This is a summary of the September 20, 2016 meeting of the ULI Chicago District Council, which gathered at the Riverway Auditorium in Rosemont to hear industry leaders discuss how the rapid shift in retail has prompted owners and developers to create new strategies to maximize the value of well-located, but increasingly underutilized, real estate.
Among other topics, the panel discussed the repositioning and redevelopment of former power centers and malls into multi-family residential, senior housing and smaller footprint retail uses to meet consumer trends.
The moderator for the session was Patrick Kennedy, President, V3 Companies of Illinois, Ltd.

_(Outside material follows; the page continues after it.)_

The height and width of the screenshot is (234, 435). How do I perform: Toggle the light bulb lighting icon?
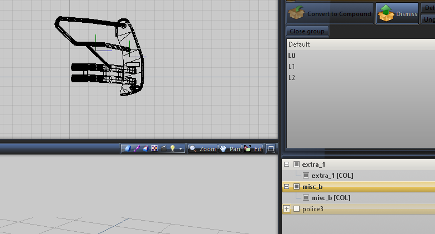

Panelists were John Albright, Vice President Development, Starwood Retail Partners; Andy Koglin, President, OKW Architects, Inc.; and Adam Tritt, Vice President Development, General Growth Properties.
In his opening remarks, moderator Patrick Kennedy cited a recent issue of Shopping Centers Today: over the past 1 ½ years, the average quarterly net absorption for shopping centers has been nearly 10 million square feet across the country.
“The death of brick and mortar is a little prematurely announced and assumed,” Kennedy declared. “There are still things going on.”
Panelists delved into many of the elements at play, with John Albright pointing out one fundamental that has endured amidst all the change: a central ingredient in creating success is keeping shoppers around for as long as possible.
“We’re looking for an extended stay,” Albright said. “The longer you keep a customer at the mall, the better opportunities you have for them spending their money with the retailers.”
Toward that end, developers are exploring how to make malls “more of a city center instead of just a retail outlet”—with office buildings, multi-family buildings and senior living facilities all in the equation, said Albright. Some uses, such as multi-family, may not be attached to the mall, but are within walking distance of restaurants and other entertainment venues people seek, he added.
“The one thing that malls and shopping centers generally have in common is they’re well located in the markets, with good access,” Albright continued. “And those factors are important for office buildings in particular.”